EXCERPTED TEXT ->
§ §
The efficiency and costs of metabolism underpinning reproduction are under strong selection pressure, especially in prokaryotes with large effective population sizes, which means that their evolution is less affected by genetic drift. Under these circumstances, natural selection tends to trim the size of genomes (Lynch, 2006; Giovannoni et al., 2014). Additional costs are imposed by investing in defence mechanisms in hostile environments to enable reproduction before the end of the maximum expected lifespan. If the environment is lacking significant stress factors, inter-cell competition for resources becomes the main selection pressure, making defensive mechanisms and complex regulatory mechanisms costly burdens that get discarded in the course of evolution. This in turn results in genome streamlining and efficient, low-cost genomes.
§ §
DATA PROVIDED ->

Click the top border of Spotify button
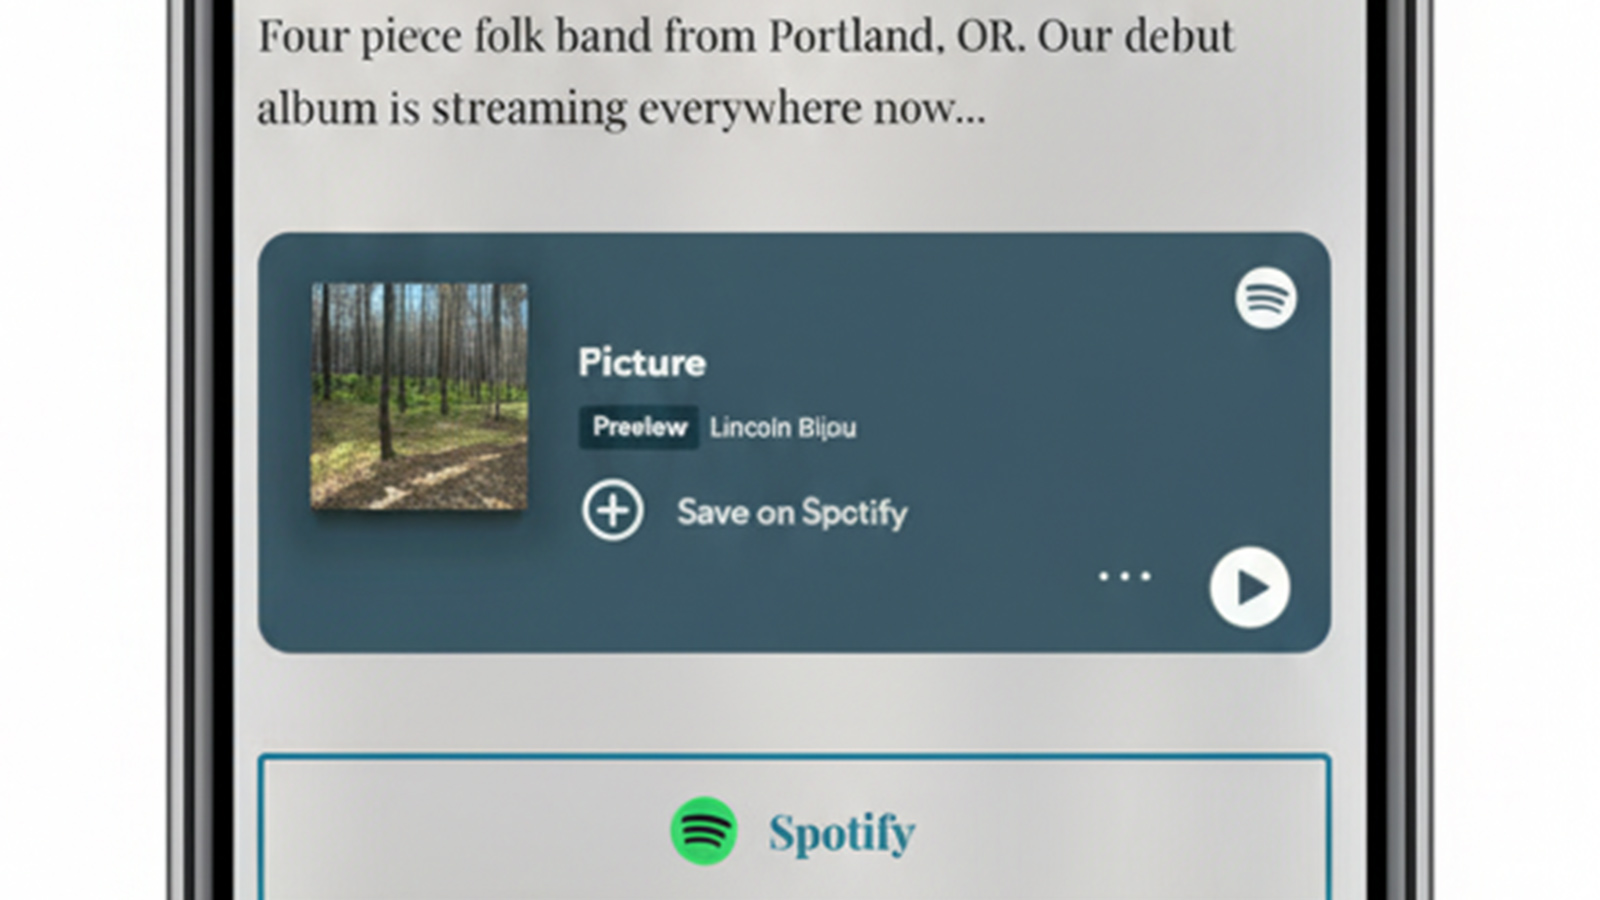This screenshot has height=900, width=1600. pyautogui.click(x=794, y=758)
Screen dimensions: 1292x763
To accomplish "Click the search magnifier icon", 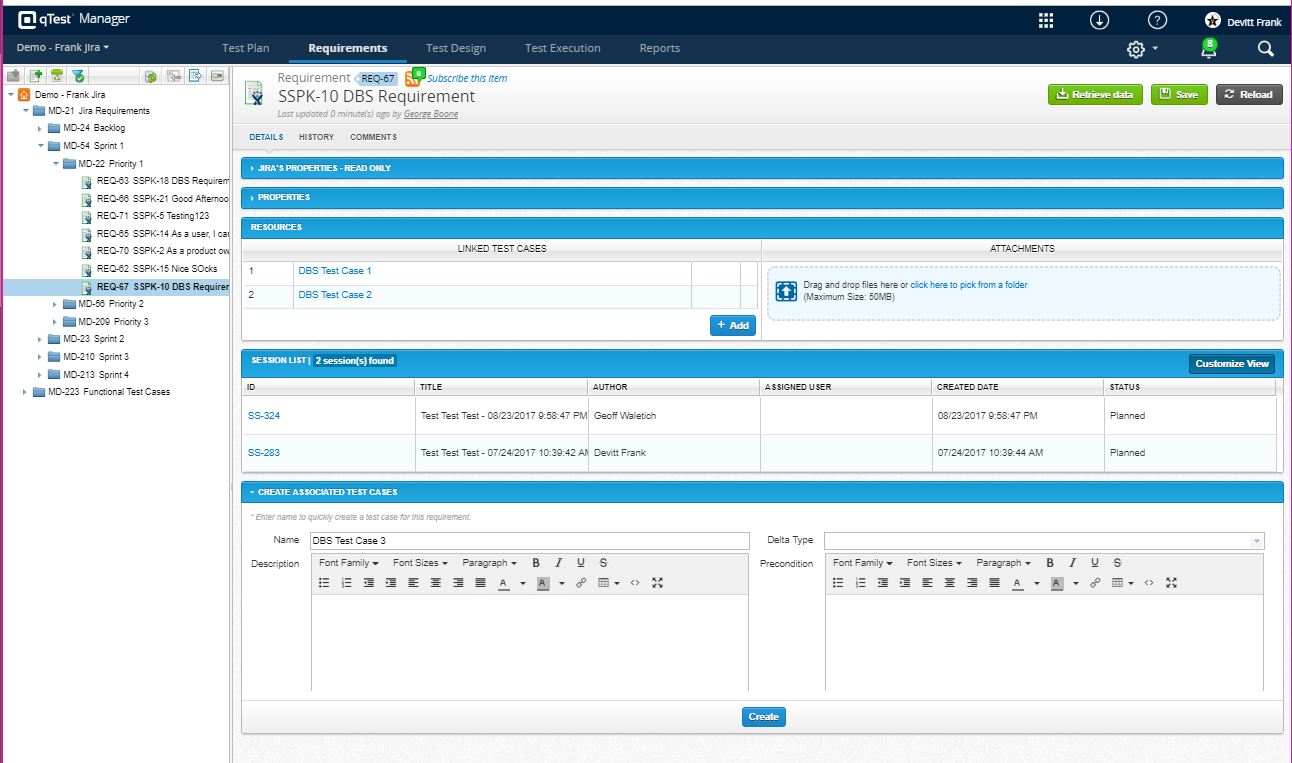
§ §
WORK ITEM ->
According to the excerpt on prokaryote genome evolution, what becomes the main selection pressure when the environment lacks significant stress factors? Rely only on the text, not on the data.

RESPONSE FOR THIS EXERCISE ->
Inter-cell competition for resources.